Теперь же он добежал от церкви до берега и остановился, глядя на дедушку. Тот опередил остальных, вернулся в лодку и, усевшись на скамейку, отвернулся и закрыл лицо руками. Старик слышал, как внук плещется в воде, но не шелохнулся.

Вскоре вернулись остальные, застав Мартина сидящим в той же позе. Ларс уже вошел в воду по пояс, поэтому все поняли, что что-то случилось.

Мария спросила, что стряслось.

Мартин, не отнимая рук от лица, пробормотал, что сегодня он в последний раз заходил в церковь. Его спросили почему. Он не ответил, но когда они спросили, не могила ли Кайи тому причиной, Мартин кивнул и сказал, что у него больше нет сил читать надпись у нее на могильной плите, ой как зря они выгравировали там это стихотворение, священник прав, надо его убрать.

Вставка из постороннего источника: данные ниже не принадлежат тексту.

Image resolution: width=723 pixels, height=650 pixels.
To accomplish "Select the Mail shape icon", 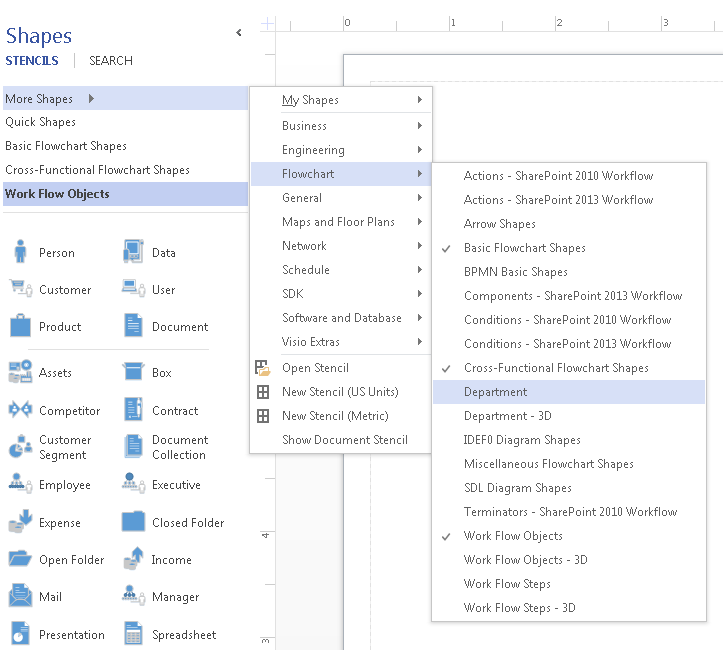I will coord(20,597).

Мария обозвала его дурнем и попросила подвинуться. Остальные забрались в лодку, а Ларса укутали в плед. По пути домой Ингрид спросила, что не так с могильным камнем бабушки, но ответа не последовало. Она повторила вопрос. Мария спросила, чего она прицепилась. Однако Ингрид не сдавалась. Мария сказала, что не знает, со своей свекровью она так и не познакомилась, пускай спросит отца. Ингрид спросила отца. Тот улыбнулся и сказал, что это красивое стихотворение и что ее бабушка знала, что делает. Ингрид кивнула и перевела взгляд с матери на деда, который сидел спереди, повернувшись к ним спиной и уставившись на собственные руки.

Когда они причалили возле лодочного сарая, Мартин спросил, какого лешего им тут понадобилась такая здоровенная пристань, у них всего-то два ялика да две плоскодонки.

Мария покачала головой.

Ханс ничего не сказал. Барбру подняла Ларса и пощекотала его. Мартин побрел к дому, и Ингрид поймала себя на том, что жалеет его. Чувство это было совсем для нее новым, Ингрид понятия не имела, откуда оно взялось. На следующий день оно исчезло. Но потом возникло снова, в момент, полный совершенно иных впечатлений, оно снова охватило ее, то самое чувство: возвращение домой из церкви, взмахи веслами, лица. Однако Ингрид так к нему и не привыкла и никогда никому не рассказывала.

Глава 28

Ингрид сидит в большом классе, в школе на Хавстейне, за партой, сжав колени, и смотрит в окно, где за шероховатым стеклом медленно исчезает низкое февральское солнце. Ингрид знает, что все написала верно. Она знает, что каждая буква у нее правильная. От печки ей тепло, она знает, что ее варежки сушатся рядом с варежками других детей, что в коридоре висит ее одежда и одежда всех остальных. Она – одна из других. Она – с одного острова, а все остальные – с других. Они вместе. Она больше не смеется, когда нельзя, волосы у нее заплетены. Она смотрит на учителя Улая, пока тот, почувствовав ее взгляд, не поднимает глаза.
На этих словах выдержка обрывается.